Leverkusen Bauspeicheldrüse - Krebsfälle steigen

Leverkusen · Oft zu spät erkannt, ist die Erkrankung besonders tückisch. Kompetenzzentrum am Klinikum informiert über Hintergründe.

Während die Anzahl der Neuerkranken bei einigen Krebsarten vor allem Dank guter Aufklärungsarbeit und zuverlässiger Vorsorgeuntersuchungen sinkt, erhalten jährlich mehr Menschen die Diagnose Bauchspeicheldrüsenkrebs. Vor einem Jahr hat Professor Nico Schäfer das große Erbe seines Vorgängers Professor Karl-Heinz Vestweber angetreten und die Leitung der Fachklinik für Allgemein-, Viszeral- und Thoraxchirurgie am Uniklinikum Leverkusen übernommen. "Bauchspeicheldrüsenerkrankungen", so beschreibt es der 47-jährige Kölner, gehörten zu seinen "Steckenpferden". Vielleicht auch deshalb hatte der Mediziner zu einem Patientenseminar rund um das Thema "Pankreas" geladen, mit einem Programm voller Fachbeiträge. "Es sind erstaunlich viele Besucher gekommen", sagt Schäfer und freut sich ganz offensichtlich über die rege Teilnahme, "obwohl es an diesem Tag sehr warm war und strahlend blauer Himmel."

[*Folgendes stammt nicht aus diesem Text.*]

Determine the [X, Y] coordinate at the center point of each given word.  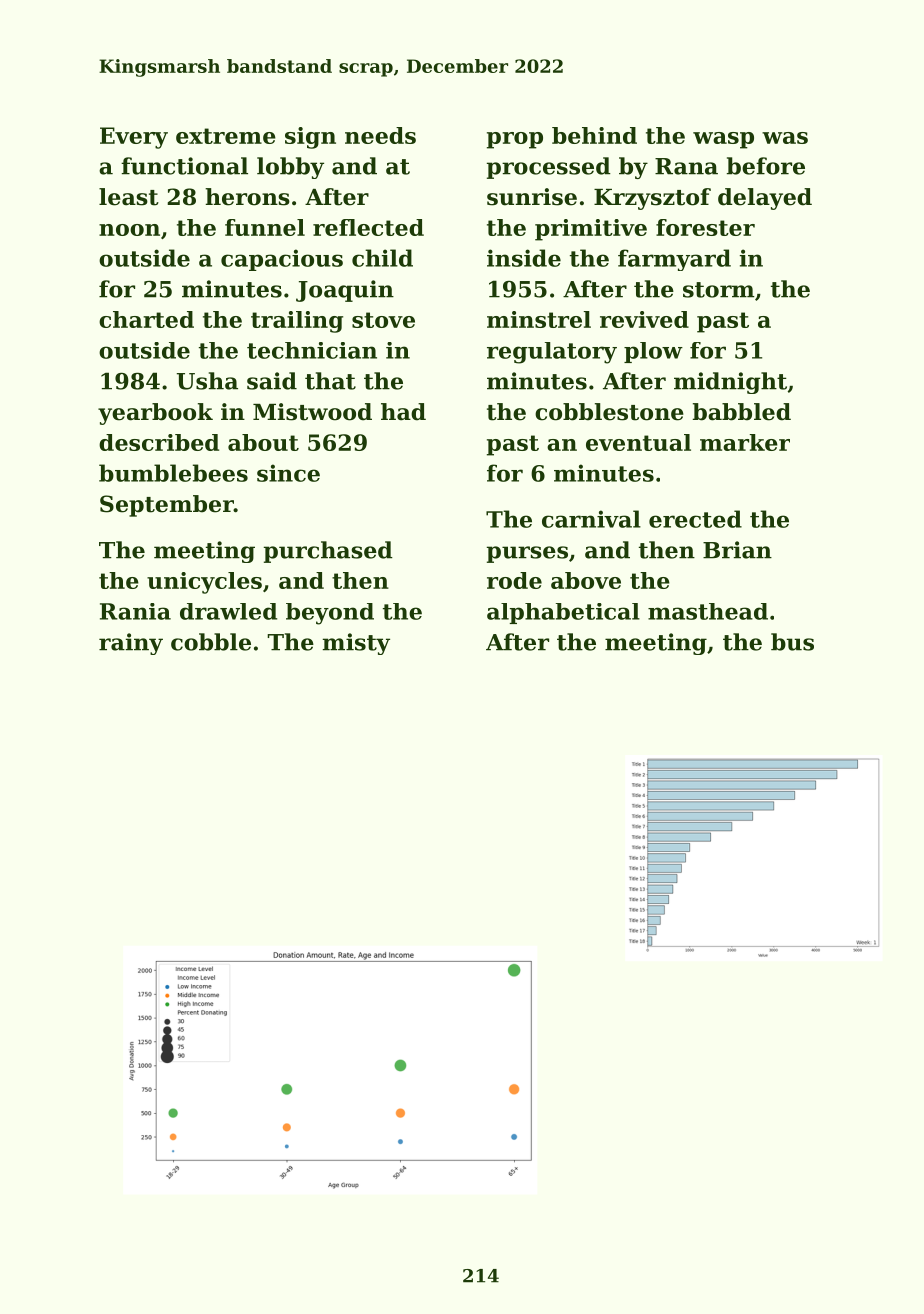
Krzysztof [652, 199]
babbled [742, 412]
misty [356, 644]
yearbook [155, 414]
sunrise [532, 197]
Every [134, 138]
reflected [368, 227]
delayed [765, 199]
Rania [135, 611]
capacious [282, 260]
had [403, 412]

Erkrankungen an der Bauchspeicheldrüse seien für die Betroffenen sowie deren Angehörige belastend und auch für die Medizin eine große Herausforderung, so Schäfer. Dabei unterscheidet er zwischen der akuten und der chronische Bauchspeicheldrüsenentzündung sowie dem Bauchspeicheldrüsenkrebs. "Die akute Entzündung entsteht häufig durch Gallensteine. Betroffene Patienten klagen plötzlich über sehr starke Oberbauchschmerzen, die Haut wird gelb." Der chronischen Bauchspeicheldrüsenentzündung liege in 80 Prozent aller Fälle jahrelanger Alkoholmissbrauch zugrunde, es gebe aber auch genetische oder immunbiologische Ursachen oder erhöhte Fett- oder Kalziumwerte. "Das Problem ist, dass sich das Organ mit der Zeit regelrecht selbst verdaut, durch den Funktionsverlust entsteht Diabetes. Symptome seien starke, gürtelförmige Schmerzen im Oberbauch", erklärt der Chefarzt. "Es kommt zu starker Gewichtsabnahme und häufig zu den sogenannten Fettstühlen bei der Verdauung."

Die Krankheit ist schwerwiegend, nicht zuletzt weil sich aus ihr auch langfristig ein Karzinom entwickeln kann. Dass so viele Menschen den Bauchspeicheldrüsenkrebs als besonders gefährlich und bösartig ansehen, kann Schäfer nachvollziehen. "Das Problem ist, dass er keine Probleme macht", sagt der Klinikdirektor, "wenn man Beschwerden hat und dann den Arzt aufsucht, ist es häufig so, dass der Krebs bereits metastasiert hat und weit fortgeschritten ist."

Die komplizierte und zentrale Lage der Bauchspeicheldrüse, umgeben von Organen, dem vegetativen Nervensystem und den großen Blutgefäßen des Bauchraums macht es in 80 Prozent aller Fälle bereits unmöglich, den Tumor operativ zu entfernen. "Dazu kommt, dass die in der Nähe befindlichen Lymphbahnen die Krebszellen schnell verbreiten", erklärt der Mediziner. Bei einer solch fatalen Diagnose sei es besonders wichtig, sich an ein Kompetenzzentrum zu wenden.

"Meiner Meinung nach versäumen es viele Kliniken vor der eigentlichen Therapie, sei es OP oder Chemo, den Gesamtzustand des Patienten aufzubauen, ihn regelrecht aufzupäppeln, damit er die Eingriffe besser stemmen kann", kritisiert der Chirurg. Immer wieder gibt es Fälle, die ihm trotz Routine besonders nahegehen. "Eigentlich ist es eine Erkrankung, die meistens nach dem 60. Lebensjahr auftritt. Aber in diesem Jahr hatte ich zwei junge Patienten zwischen 20 und 30."